Giovanni XXIII e i valori che uniscono
Riflettendo su una “nuova visione” delle relazioni nella Penisola coreana, il segretario di Stato ha ricordato la figura di Giovanni XXIII e la sua grande attenzione verso i valori universali che uniscono le persone. Papa Roncalli, ha detto Parolin, “ha sempre cercato la bontà presente in ogni persona e in ogni società, e ha stabilito un dialogo basato sul rispetto e sul riconoscimento reciproco che ha superato la mentalità ristretta che creava divisioni”. “Credendo che ci sia del buono in ogni persona, lo ha portato a cercare prima ciò che unisce piuttosto che ciò che divide”. Proprio questo principio è stato alla base dell’opera dell’allora Pontefice per aiutare a risolvere pacificamente la crisi di Cuba.

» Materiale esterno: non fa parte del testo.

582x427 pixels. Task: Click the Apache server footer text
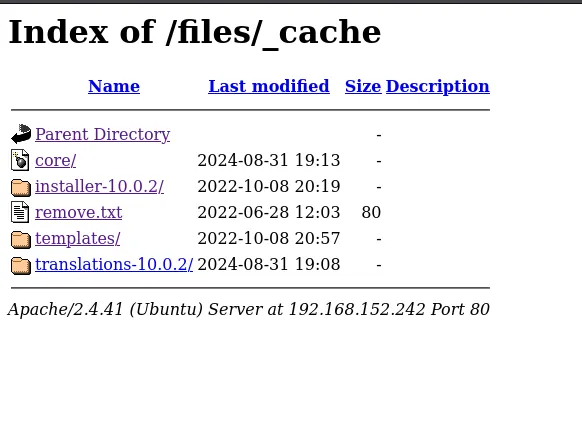click(x=249, y=309)
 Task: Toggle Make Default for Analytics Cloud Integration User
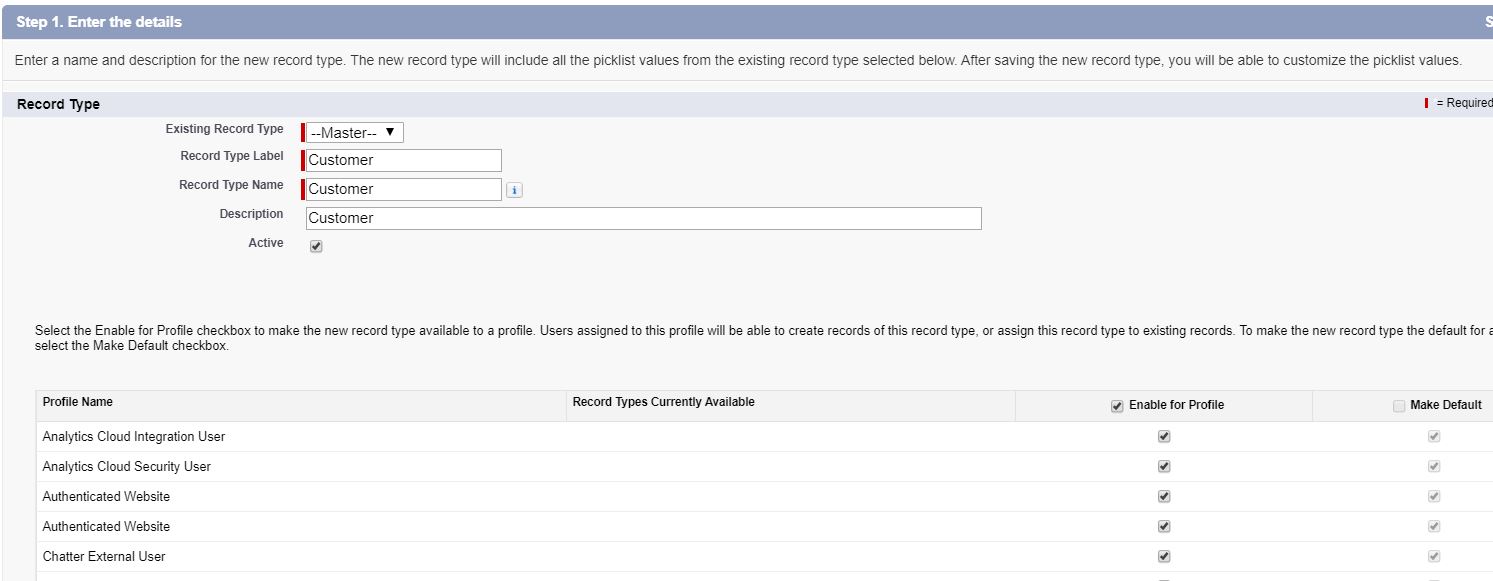1434,436
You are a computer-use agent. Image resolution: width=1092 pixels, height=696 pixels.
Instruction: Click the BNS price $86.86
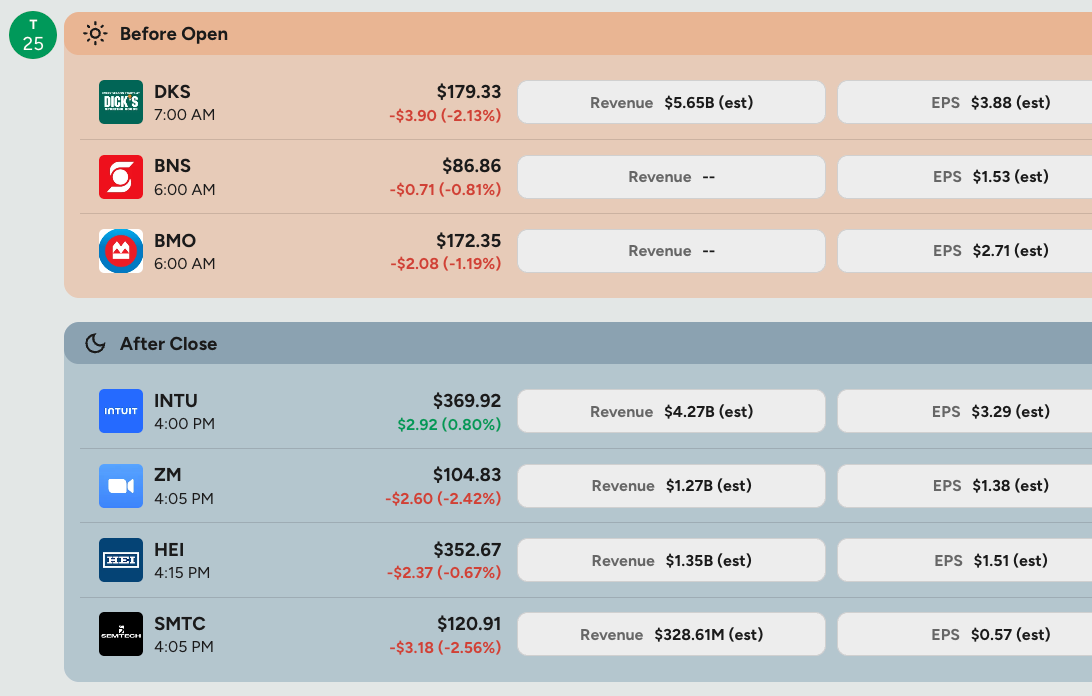(471, 166)
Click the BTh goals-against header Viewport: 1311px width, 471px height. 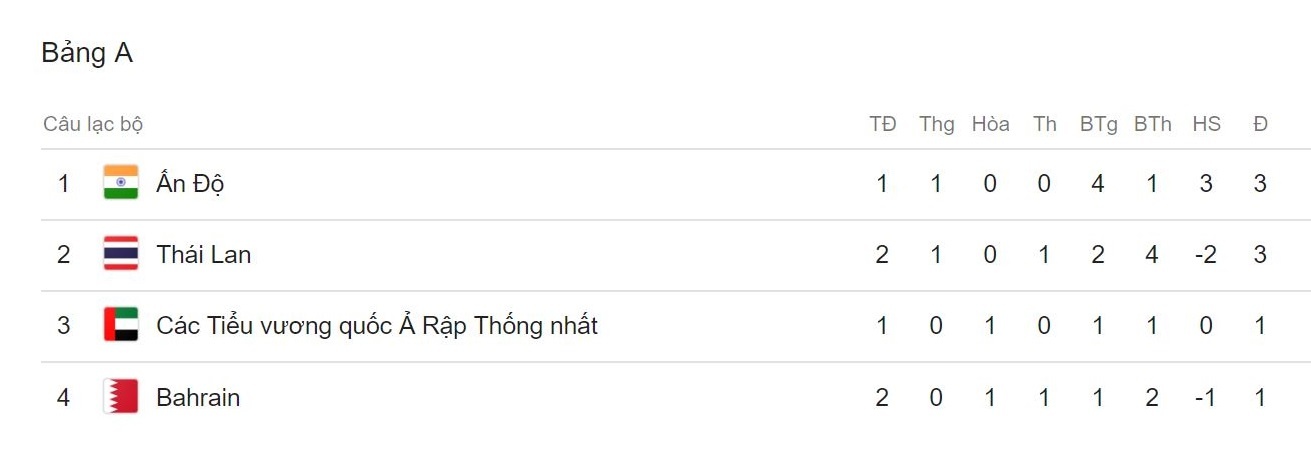[x=1152, y=124]
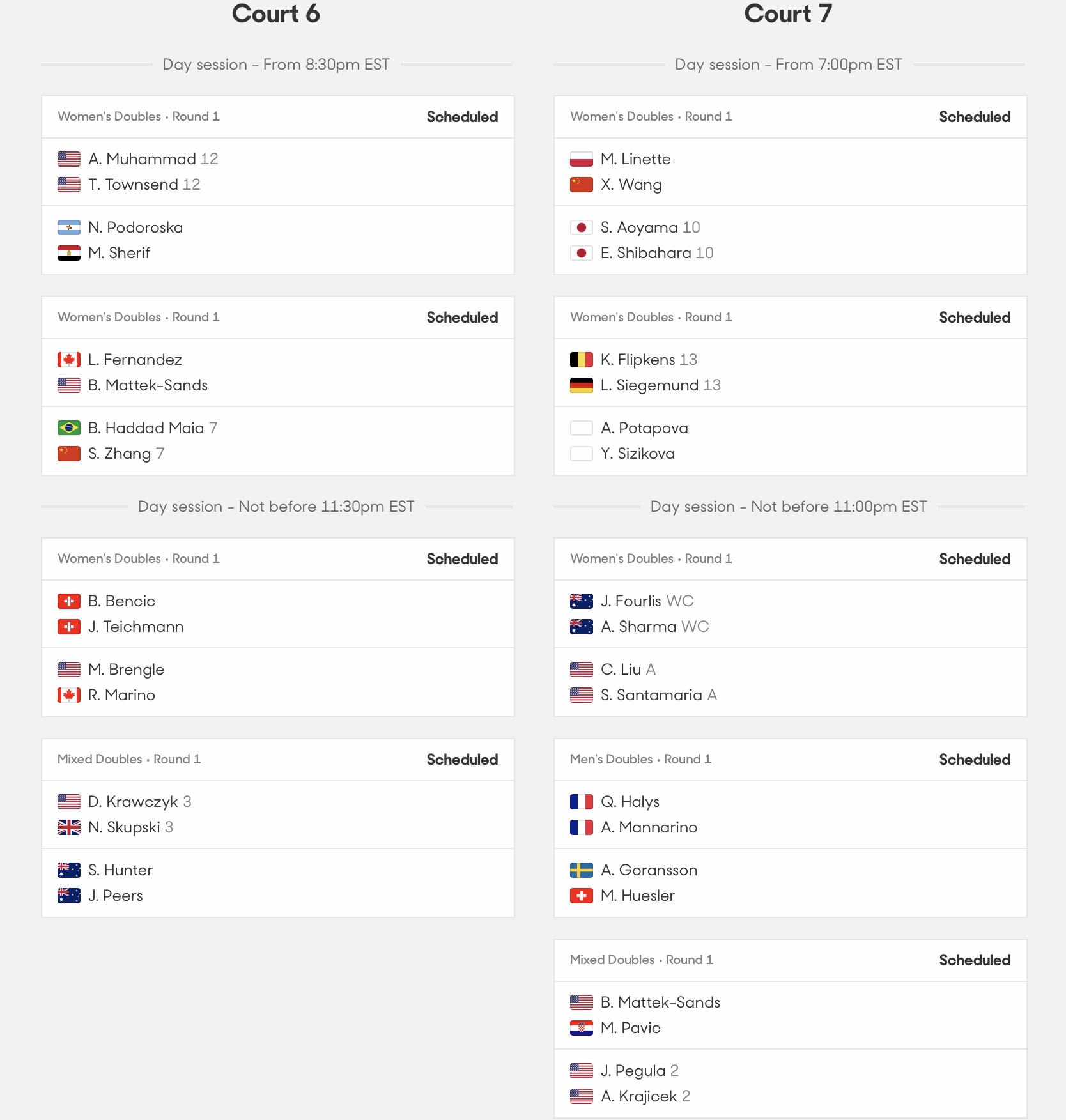Open player A. Muhammad's profile
The image size is (1066, 1120).
pyautogui.click(x=142, y=159)
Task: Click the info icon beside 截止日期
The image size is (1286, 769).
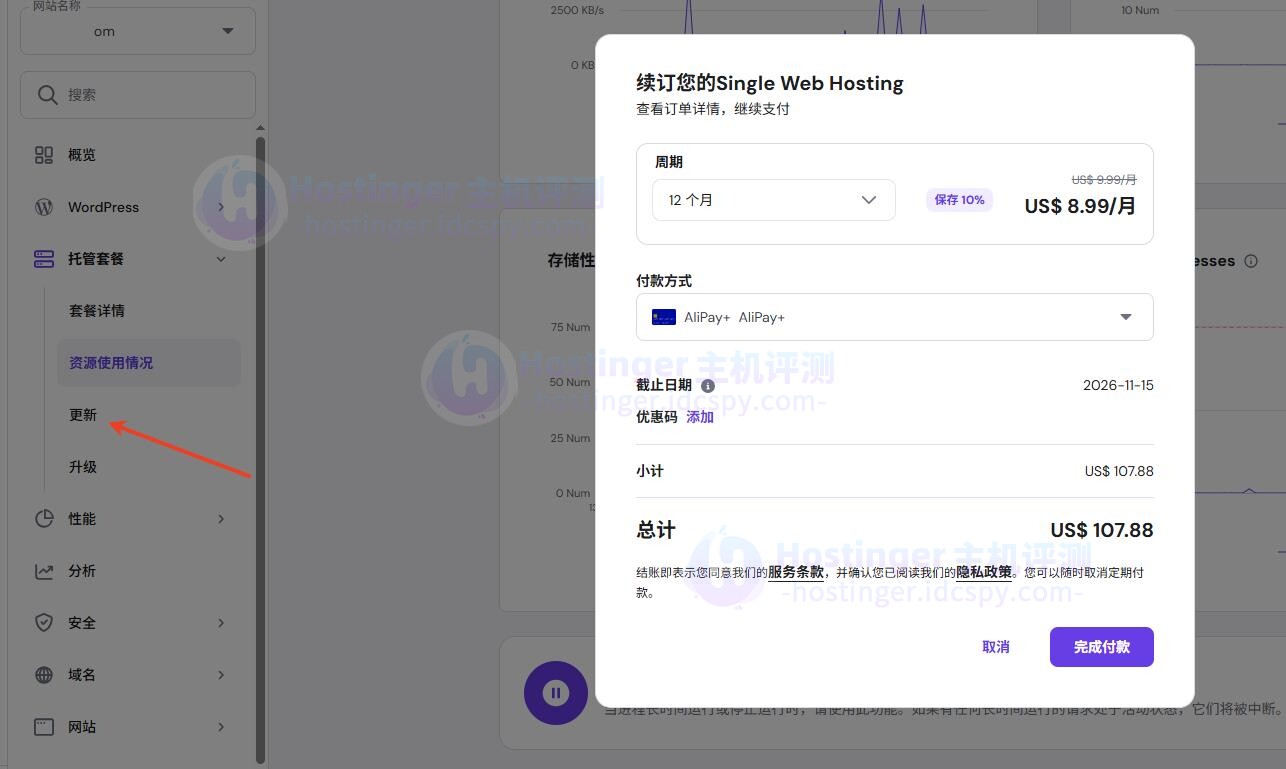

Il Concilio Vaticano II: la pace è più che l’assenza di guerra
Infine, non è mancato nel lungo intervento di Parolin un ampio richiamo del magistero di Francesco, a cominciare dalla Fratelli tutti, testo guida per il dialogo inteso come l’avvicinarsi, il parlare, il guardare l’altro negli occhi per cercare un terreno comune e stabilire quella “amicizia sociale” basata sulla solidarietà e la reciprocità. Esattamente ciò che il Papa intendeva, quando nella devastazione generale provocata dal Covid, in una Piazza San Pietro desolata e desolante il 27 marzo 2020, disse: “Siamo tutti sulla stessa barca, fragili e disorientati, ma tutti bisognosi gli uni degli altri, poiché nessuno si salva da solo”.